The Supplier’s Economics

Bilateral Economic Literacy as a Core Competency of Payment Economics

March 18, 2026 · Daniel Jasinski

Payment Economics Journal Issue 18: The Supplier's Economics

Issue 4 established that Supplier Acceptance is where Payment Yield is won or lost, and that low SA rates reflect rational supplier economics, not behavioral resistance. Issues 5 through 17 built the buyer’s measurement architecture: how to calculate yield, segment suppliers, evaluate payment methods, and measure what the function produces. This issue asks the question Issue 4 implied but the discipline had not yet answered: what does it take to read the supplier’s economics with the same rigor the practitioner applies to the buyer’s?

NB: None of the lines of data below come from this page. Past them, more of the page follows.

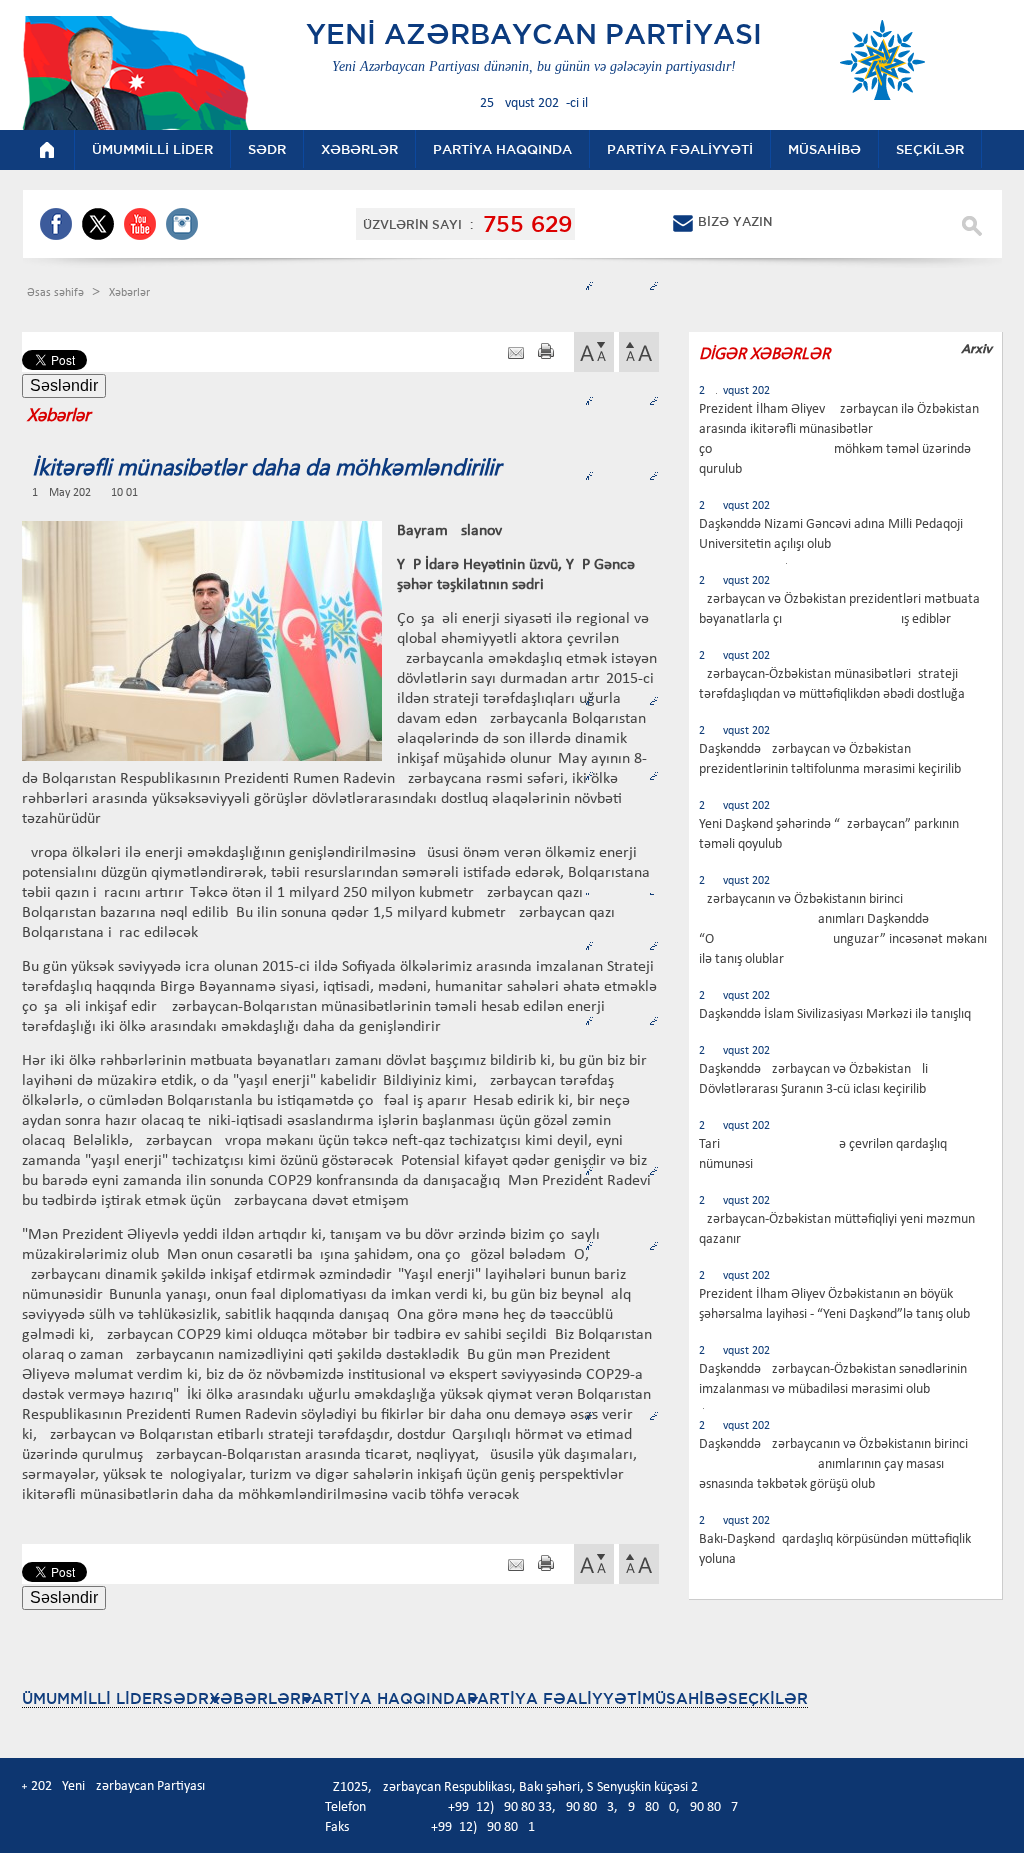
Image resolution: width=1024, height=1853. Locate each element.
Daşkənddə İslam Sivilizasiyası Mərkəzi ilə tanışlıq (835, 1014)
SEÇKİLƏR (768, 1698)
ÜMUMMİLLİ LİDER (92, 1698)
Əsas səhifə (57, 293)
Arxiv (976, 348)
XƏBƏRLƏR (255, 1698)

The Supplier’s Side of the Formula

Payment Yield multiplies two variables: Capital Return, the blended return rate, and Supplier Acceptance, the percentage of volume flowing through yield-generating methods. Seventeen issues have built the practitioner’s ability to calculate, segment, and optimize both. This issue adds a competency the formula has always implied: understanding the economics on the supplier’s side of each acceptance decision.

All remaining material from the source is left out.